Although prima facie all powers not given to the national government remain with the states, the latter are debarred from some powers. No state may (art I. § 10, and amendments xiii., xiv. and xv.) make any treaty or alliance; coin money or make anything, save gold and silver coin, a legal tender; pass any bill of attainder or ex post facto law, or law impairing the obligation of contracts; have any but a republican form of government; grant any title of nobility; maintain slavery; abridge the privileges of any citizen of the United States, or deny to him the right of voting on account of race, colour or previous condition of servitude; deprive any person of life, liberty or property without due process of law; deny to any person the equal protection of the laws.

There are also certain powers which, though not absolutely withdrawn from the states, can be exercised only with the consent of the national legislature, viz. those of laying duties on exports or imports, keeping troops or war-ships in time of peace, entering into agreements with another state or foreign power, engaging in war unless invaded. And it may be added that there are certain powers which, since they do not lie within the province of the national government, and have been refused to the states, are said to be “reserved to the people.” This expression means that it is only the people who can confer them and direct them to be exercised.

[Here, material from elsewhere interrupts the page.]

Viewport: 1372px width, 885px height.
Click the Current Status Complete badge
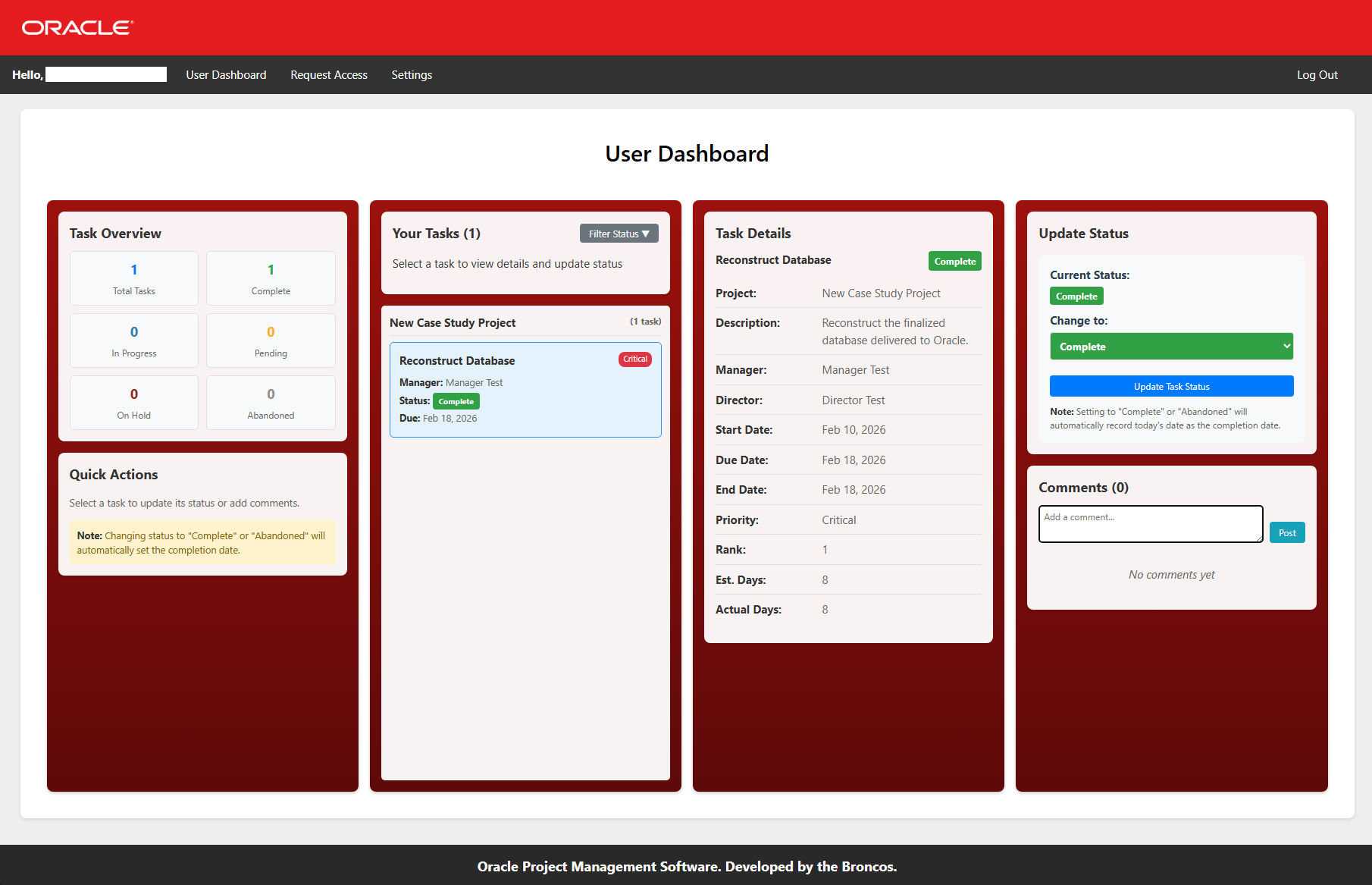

Should the people wish to confer them, they would have to do so by way of amending the Constitution; and herein lies a remarkable difference between the American system on the one hand and those of some European countries on the other, which, although they have created rigid constitutions, do not expressly debar the legislature from using any and every power of government.

§ 17. The aim of those who framed the Constitution was to avoid friction between the state governments and the Relations of the National Government to the States. Federal government by rendering their respective spheres of action as separate and distinct as possible. They saw that the less contact the less danger of collision. Their wish was to keep the two mechanisms as independent of each other as was compatible with the still higher need of subordinating, for national purposes, the state to the central government.

Nevertheless there are, as was unavoidable, certain points of contact between the two, the chief of which are the following:—

The Constitution requires each state government to direct the choice of, and accredit to the seat of the national government, two senators and so many representatives as the state is (in respect of its population) entitled to send; to provide for the election, meeting and voting of presidential electors in each state, and to transmit their votes to the national capital; to organize and arm the militia forces of the state, which, when duly summoned by the national government for active service, are placed under the command of the president.

Besides these direct services imposed upon the states, each state is of course practically limited in its legislative and executive action by the power of the Federal judiciary (in the exercise of its function of interpreting the Constitution) to declare invalid laws passed or acts done inconsistent with the Federal Constitution, or with statutes passed by the Federal legislature within the scope of its authority under the Constitution.

So, too, when a subject, such as bankruptcy, is one on which a state may legislate in the absence of legislation by Congress, the state law is valid only so long as Congress does not legislate.

Finally, another point of contact exists in the right of a state to call upon the national government to protect it against invasion, or domestic violence. This right has been several

  1. As to the scheme and working of the Federal government in its relation to the states, see American Commonwealth, chs. xxvii.-xxx.